Abstract
Nowadays, the high share of electricity production from renewables drives coal-fired power plants to adopt a more flexible operation scheme and, at the same time, maintain flue gas emissions within respective standards. A 500 kWth pulverized coal furnace was used to study pre-dried lignite combustion or co-combustion as an available option for these plants. Bituminous coal from Czech Republic and pre-dried lignite from Greece were blended for the experiments. Particle emissions measurements with a heated Electrical Low Pressure Impactor (ELPI+) and Scanning Electron Microscopy with Energy Dispersive Spectroscopy (SEM/EDS) analyses were performed. The effect of the pre-dried lignite proportions in the fuel feed and the combustion conditions regarding the combustion air staging were the two parameters selected for this study. Skeletal density values were measured from the cyclone prior to the impactor. Results are depicted with respect to the aerodynamic and Stokes diameter for impactor stages. The presence of pre-dried lignite in the fuel blend lowers the particle matter (PM) PM2.5, PM1 and PM0.1 emissions, thus having a positive impact on ESP’s fractional and overall efficiency. The staged combustion air feed reduces the particle emissions in all cases. Sulfur content follows a pattern of higher concentration values for finer particles.
Highlights
The high renewable energy sources’ (RES) penetration in the grid and low carbon emission policies implemented by the European Union (EU) [1] drive the conventional thermal power units to implement a new more flexible operation mode
Skeletal density measurements serve the scope of calculating the Stokes particle diameter, which gives more precise results and is used instead of the aerodynamic particle diameter
It is noted that skeletal density values are higher with the increased pre-dried lignite share due to greater concentrations of heavier minerals in the lignite ash
Summary
The high renewable energy sources’ (RES) penetration in the grid and low carbon emission policies implemented by the European Union (EU) [1] drive the conventional thermal power units to implement a new more flexible operation mode.
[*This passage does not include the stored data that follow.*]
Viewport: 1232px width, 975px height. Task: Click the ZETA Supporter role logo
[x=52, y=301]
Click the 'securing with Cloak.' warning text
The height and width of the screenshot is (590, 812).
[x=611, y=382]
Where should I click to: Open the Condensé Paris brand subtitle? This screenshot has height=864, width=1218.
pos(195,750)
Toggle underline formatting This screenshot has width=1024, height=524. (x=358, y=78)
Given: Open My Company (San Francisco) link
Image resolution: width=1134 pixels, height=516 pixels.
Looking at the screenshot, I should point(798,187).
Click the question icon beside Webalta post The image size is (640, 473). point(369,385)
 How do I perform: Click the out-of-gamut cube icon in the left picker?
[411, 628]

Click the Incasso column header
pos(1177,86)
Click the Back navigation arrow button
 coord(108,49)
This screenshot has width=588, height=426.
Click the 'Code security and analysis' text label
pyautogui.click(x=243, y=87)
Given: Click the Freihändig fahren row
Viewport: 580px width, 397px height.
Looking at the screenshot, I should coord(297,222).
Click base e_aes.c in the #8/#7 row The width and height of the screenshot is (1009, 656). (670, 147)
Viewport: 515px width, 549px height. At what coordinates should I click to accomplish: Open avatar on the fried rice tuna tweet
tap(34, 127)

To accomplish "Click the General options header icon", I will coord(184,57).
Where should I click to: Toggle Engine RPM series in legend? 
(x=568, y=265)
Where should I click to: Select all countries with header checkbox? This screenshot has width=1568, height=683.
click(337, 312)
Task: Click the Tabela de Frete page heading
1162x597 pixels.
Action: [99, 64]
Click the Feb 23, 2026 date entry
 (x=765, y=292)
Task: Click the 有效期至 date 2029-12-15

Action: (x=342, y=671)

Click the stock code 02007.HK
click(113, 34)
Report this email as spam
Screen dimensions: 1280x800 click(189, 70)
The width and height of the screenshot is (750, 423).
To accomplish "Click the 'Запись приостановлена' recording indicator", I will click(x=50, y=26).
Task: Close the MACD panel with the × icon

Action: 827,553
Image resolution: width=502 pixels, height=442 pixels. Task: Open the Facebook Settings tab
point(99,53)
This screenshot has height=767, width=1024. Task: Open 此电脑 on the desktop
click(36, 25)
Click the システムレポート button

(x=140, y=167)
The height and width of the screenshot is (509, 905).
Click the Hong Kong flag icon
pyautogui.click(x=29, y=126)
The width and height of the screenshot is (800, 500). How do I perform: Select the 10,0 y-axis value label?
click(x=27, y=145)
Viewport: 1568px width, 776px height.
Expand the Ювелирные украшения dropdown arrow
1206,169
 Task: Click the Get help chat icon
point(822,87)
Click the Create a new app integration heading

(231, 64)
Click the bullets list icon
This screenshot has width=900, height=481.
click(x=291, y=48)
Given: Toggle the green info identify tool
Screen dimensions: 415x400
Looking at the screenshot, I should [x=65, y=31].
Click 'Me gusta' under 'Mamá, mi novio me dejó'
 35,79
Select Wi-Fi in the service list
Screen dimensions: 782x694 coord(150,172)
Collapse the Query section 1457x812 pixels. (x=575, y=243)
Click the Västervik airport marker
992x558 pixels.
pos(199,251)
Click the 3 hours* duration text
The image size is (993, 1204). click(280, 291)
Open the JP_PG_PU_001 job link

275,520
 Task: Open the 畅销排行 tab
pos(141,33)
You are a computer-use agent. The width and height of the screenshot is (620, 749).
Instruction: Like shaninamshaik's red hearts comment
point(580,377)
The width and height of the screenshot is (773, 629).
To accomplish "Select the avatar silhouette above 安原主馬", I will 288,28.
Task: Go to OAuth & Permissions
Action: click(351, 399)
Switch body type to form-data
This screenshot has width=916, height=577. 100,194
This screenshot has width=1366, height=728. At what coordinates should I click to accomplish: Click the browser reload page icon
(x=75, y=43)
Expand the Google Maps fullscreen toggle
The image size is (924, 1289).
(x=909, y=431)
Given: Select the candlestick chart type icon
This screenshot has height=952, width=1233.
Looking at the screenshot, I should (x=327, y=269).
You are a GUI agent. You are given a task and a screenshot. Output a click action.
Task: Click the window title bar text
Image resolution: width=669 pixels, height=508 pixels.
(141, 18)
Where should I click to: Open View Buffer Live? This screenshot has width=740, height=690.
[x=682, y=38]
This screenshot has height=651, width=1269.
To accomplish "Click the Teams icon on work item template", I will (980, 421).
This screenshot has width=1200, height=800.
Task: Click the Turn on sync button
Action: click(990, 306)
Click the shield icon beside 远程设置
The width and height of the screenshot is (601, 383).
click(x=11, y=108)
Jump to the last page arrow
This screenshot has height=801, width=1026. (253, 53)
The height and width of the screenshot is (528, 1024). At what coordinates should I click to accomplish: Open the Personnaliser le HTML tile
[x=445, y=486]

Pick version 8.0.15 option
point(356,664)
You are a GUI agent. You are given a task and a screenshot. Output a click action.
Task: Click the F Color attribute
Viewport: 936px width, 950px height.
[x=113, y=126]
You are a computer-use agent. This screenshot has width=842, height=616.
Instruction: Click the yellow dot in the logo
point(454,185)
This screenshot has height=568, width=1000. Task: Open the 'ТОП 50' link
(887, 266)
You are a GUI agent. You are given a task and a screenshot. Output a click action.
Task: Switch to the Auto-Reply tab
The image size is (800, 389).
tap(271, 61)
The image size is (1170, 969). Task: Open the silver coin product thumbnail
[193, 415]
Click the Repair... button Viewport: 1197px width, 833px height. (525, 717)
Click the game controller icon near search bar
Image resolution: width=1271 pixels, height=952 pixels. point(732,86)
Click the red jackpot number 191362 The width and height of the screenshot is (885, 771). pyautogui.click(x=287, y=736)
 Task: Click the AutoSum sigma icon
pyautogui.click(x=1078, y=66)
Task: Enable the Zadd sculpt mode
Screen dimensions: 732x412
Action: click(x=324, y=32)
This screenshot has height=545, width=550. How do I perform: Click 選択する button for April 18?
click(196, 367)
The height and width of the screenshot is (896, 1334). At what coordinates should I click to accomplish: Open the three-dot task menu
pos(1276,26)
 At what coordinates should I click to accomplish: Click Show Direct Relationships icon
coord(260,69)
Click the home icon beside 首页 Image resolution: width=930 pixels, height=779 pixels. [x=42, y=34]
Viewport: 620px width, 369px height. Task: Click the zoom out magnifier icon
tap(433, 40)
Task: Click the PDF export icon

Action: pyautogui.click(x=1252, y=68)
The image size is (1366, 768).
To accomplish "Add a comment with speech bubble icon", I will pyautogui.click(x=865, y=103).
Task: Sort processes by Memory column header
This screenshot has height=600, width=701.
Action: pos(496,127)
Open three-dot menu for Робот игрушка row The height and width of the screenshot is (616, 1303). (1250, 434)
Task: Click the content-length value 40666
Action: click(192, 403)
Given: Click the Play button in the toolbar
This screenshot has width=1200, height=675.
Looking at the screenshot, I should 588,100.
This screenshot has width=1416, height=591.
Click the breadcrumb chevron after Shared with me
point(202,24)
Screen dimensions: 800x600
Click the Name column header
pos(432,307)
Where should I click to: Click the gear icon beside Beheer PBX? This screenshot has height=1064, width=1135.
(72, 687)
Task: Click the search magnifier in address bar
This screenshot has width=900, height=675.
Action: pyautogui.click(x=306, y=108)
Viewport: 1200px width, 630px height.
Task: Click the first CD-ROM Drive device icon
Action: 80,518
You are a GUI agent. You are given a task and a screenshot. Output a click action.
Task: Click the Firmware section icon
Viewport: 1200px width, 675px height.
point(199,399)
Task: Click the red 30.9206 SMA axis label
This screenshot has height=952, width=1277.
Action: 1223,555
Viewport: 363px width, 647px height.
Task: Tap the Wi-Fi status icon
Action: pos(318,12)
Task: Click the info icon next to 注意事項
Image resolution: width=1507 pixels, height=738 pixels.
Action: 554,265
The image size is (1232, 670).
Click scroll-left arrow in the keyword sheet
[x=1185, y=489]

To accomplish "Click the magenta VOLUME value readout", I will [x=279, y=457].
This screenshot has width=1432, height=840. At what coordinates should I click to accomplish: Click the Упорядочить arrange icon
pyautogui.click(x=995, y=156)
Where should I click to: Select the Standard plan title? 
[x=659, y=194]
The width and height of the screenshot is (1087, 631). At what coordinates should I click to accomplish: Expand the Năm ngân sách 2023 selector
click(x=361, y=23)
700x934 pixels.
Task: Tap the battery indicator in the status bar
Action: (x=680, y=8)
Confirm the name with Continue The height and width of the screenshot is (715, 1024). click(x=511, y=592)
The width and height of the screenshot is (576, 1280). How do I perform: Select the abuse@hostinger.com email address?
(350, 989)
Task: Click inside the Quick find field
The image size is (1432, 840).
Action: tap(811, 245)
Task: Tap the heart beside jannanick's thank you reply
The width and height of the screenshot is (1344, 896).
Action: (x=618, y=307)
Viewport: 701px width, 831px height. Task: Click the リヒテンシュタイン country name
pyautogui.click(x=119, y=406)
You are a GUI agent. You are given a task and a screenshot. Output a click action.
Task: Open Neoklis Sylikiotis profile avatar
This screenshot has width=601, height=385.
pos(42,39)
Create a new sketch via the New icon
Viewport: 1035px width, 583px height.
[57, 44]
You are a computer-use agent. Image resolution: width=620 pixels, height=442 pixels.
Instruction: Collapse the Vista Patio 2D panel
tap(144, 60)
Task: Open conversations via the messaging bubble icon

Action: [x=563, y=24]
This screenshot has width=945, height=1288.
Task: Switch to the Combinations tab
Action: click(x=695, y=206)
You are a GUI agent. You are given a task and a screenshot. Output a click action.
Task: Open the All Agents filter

The fluctuating and intermittent power production of non-dispatchable RES led to a power- and energy-varying system. A fast ramping rate and new lower technical minimum load for solid fossil fuel power plants are the two main issues that draw attention and effort. As this new operation mode imposes higher cycling costs for existing power plants, both designers and operators are pursuing low cost solutions with minimum retrofit and operational cost.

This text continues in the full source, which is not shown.